TO DO – An exact transcription is needed, starting with the line that contains "Höllenjäger (82, 769)" and ending with the last line of the records.

--*--

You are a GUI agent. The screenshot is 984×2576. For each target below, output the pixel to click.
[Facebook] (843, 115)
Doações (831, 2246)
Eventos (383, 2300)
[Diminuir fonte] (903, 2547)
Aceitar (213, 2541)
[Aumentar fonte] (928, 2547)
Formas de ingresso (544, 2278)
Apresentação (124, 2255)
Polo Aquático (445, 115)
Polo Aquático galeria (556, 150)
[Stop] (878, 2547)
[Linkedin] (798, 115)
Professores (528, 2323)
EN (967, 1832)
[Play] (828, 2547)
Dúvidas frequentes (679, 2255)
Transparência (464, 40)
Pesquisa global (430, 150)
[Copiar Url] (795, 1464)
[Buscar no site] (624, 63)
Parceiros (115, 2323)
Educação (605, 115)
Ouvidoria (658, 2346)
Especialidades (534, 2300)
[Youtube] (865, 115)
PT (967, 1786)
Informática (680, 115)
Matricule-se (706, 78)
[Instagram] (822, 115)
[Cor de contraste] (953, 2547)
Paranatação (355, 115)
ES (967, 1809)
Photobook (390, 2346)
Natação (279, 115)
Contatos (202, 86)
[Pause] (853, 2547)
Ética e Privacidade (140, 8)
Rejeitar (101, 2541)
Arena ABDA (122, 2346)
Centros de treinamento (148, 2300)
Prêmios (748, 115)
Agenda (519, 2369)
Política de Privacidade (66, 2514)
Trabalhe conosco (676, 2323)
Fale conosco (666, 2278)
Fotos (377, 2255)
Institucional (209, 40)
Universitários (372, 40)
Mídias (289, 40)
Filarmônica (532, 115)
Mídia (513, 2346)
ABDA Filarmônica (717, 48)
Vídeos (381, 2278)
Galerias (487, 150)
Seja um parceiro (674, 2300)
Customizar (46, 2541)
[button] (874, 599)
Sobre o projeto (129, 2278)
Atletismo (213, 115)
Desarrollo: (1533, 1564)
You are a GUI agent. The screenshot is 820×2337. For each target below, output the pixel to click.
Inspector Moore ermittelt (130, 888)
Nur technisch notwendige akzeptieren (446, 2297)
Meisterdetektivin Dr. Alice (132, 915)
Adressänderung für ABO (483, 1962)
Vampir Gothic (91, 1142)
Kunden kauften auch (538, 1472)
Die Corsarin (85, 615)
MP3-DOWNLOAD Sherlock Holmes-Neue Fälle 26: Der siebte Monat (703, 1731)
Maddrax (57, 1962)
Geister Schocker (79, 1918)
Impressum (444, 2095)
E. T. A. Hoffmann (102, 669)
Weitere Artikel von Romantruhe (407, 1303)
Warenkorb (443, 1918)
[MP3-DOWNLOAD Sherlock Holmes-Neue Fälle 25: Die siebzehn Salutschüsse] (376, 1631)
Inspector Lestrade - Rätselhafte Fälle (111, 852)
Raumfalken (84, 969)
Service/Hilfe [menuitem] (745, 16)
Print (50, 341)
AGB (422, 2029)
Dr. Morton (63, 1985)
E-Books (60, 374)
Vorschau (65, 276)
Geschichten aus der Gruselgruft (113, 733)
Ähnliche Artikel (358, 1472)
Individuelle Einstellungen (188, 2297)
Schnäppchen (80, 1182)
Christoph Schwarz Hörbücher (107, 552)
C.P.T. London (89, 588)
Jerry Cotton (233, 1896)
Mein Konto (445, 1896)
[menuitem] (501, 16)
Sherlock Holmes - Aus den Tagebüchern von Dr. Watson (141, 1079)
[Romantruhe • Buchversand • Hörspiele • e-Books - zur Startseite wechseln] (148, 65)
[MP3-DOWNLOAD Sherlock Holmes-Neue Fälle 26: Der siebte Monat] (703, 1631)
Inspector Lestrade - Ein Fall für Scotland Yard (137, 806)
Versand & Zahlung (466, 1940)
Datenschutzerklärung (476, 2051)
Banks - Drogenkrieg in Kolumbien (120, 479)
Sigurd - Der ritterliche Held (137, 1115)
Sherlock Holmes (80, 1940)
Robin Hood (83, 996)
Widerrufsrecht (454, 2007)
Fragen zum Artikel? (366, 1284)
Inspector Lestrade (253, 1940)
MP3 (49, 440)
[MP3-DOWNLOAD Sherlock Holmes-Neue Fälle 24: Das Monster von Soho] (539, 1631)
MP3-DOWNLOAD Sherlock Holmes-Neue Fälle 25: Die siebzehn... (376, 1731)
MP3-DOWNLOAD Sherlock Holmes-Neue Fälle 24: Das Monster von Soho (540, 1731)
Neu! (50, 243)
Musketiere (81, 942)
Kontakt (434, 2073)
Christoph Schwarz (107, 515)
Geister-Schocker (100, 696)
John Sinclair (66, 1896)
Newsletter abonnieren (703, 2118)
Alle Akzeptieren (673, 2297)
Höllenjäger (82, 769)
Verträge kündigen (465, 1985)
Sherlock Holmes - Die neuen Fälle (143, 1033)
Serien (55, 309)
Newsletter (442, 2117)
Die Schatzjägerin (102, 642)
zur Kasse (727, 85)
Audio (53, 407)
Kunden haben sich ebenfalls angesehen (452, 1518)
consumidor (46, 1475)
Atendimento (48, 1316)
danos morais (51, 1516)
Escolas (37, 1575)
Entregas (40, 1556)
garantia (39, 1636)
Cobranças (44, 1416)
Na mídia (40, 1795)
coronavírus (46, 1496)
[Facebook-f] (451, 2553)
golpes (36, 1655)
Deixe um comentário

--*--

REPLY TO THE EXERCISE –
Höllenjäger (82, 769)
Verträge kündigen (465, 1985)
Sherlock Holmes - Die neuen Fälle (143, 1033)
Serien (55, 309)
Newsletter (442, 2117)
Die Schatzjägerin (102, 642)
zur Kasse (727, 85)
Audio (53, 407)
Kunden haben sich ebenfalls angesehen (452, 1518)
consumidor (46, 1475)
Atendimento (48, 1316)
danos morais (51, 1516)
Escolas (37, 1575)
Entregas (40, 1556)
garantia (39, 1636)
Cobranças (44, 1416)
Na mídia (40, 1795)
coronavírus (46, 1496)
[Facebook-f] (451, 2553)
golpes (36, 1655)
Deixe um comentário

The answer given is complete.